On the day of that popular tumult, the existence of which it was now the correct thing to deny, money had certainly been circulated among the people. Rassi made this his starting-point. Dressed even more shabbily than was his wont, he found his way into the most wretched houses in the city, and spent whole hours in close confabulation with their poverty-stricken denizens. His efforts were richly rewarded. After a fortnight spent in this fashion, he had made certain that Ferrante Palla had been the secret leader of the insurrection, and further, that this man, who had been as poor as a great poet should be, all his life, had sent eight or ten diamonds to be sold at Genoa.

Among others, five valuable stones were mentioned, really worth more than forty thousand francs, but for which thirty-five thousand francs had been accepted ten days before the prince’s death, because, so the vendors said, the money was wanted. The minister’s transports of delight over this discovery were indescribable. He had perceived that fun was being constantly poked at him in the princess dowager’s court, and several times over, when the prince was talking business with him, he had laughed in his face, with all the artlessness of youth. Rassi, it must be confessed, had some singularly vulgar habits. For instance, as soon as he grew interested in a discussion, he would cross his legs, and take hold of his shoe. If his interest deepened he would spread out his red cotton handkerchief over his knee. The prince had laughed heartily at a joke played by one of the prettiest women of Rassi’s own class, who, well aware that she herself possessed a very pretty leg, had given him an imitation of the graceful gesture habitual to the Minister of Justice.

Rassi craved a special audience, and said to the prince:

“Would your Highness be disposed to give a hundred thousand francs to know the exact nature of your august father’s death? With that sum we should be able to bring the culprits to justice, if they exist.”

The prince’s answer was a foregone conclusion.

Within a short time, Cecchina informed the duchess that she had been offered a large sum of money if she would allow a jeweller to see her mistress’s diamonds—a proposal which she had scornfully refused. The duchess scolded her for having refused, and a week later Cecchina was able to show the diamonds. On the day fixed for their inspection, Count Mosca placed two reliable men to watch every jeweller in Parma, and toward midnight he came to tell the duchess that the inquisitive jeweller was no other than Rassi’s own brother. The duchess, who was in very gay spirits that evening (there was acting going on at the palace—a commedia dell’arte, in which each personage invents the dialogue as he proceeds, only the general plan of the play being posted up in the side scenes), the duchess, who was playing one of the parts, was to be supported, as the lover of the piece, by Count Baldi, the former friend of the Marchesa Raversi, who was present. The prince, who was the shyest man in his dominions, but very good-looking, and exceedingly soft-hearted, was under-studying Count Baldi’s part, which he desired to play at the second performance.

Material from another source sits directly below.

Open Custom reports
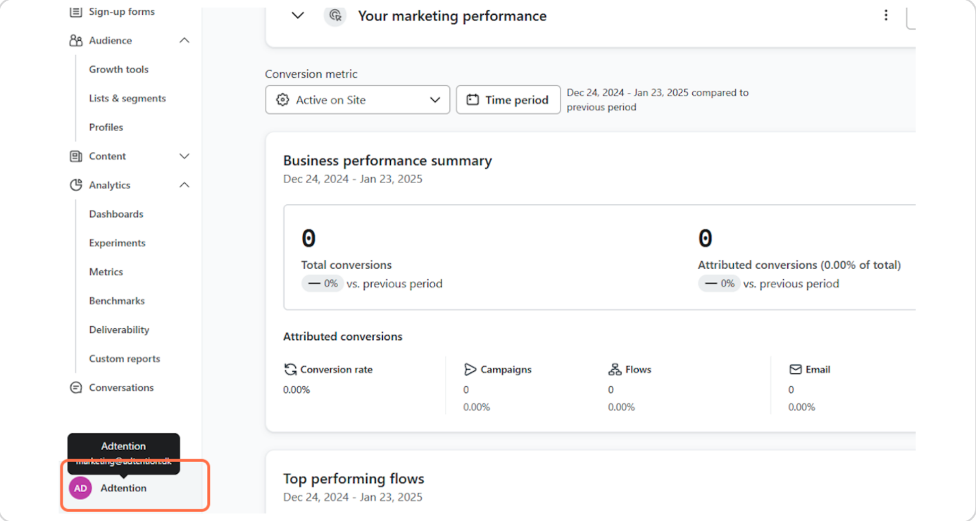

“I have very little time,” said the duchess to the count. “I come on in the first scene of the second act. Let us go into the guard-room.”

There, in the presence of a score of the body-guard, sharp fellows every one of them, and eagerly watching the colloquy between the Prime Minister and the mistress of the robes, the duchess said to her friend, with a laugh:

“You always scold me if I tell secrets which need not be told. It is I who brought Ernest V to the throne. I wanted to avenge Fabrizio, whom I loved much more than I do now, though very innocently, even then. I know very well you have not much belief in my innocence, but that matters little, since you love me in spite of my crimes. Well, this crime is a very real one. I gave all my diamonds to a very interesting kind of madman, by name Ferrante Palla, and I even kissed him, so as to induce him to destroy the man who wanted to have Fabrizio poisoned. Where was the harm?”

“Ah, then that’s how Ferrante got the money for his revolt!” said the count. “And you tell me all this in the guard-room!”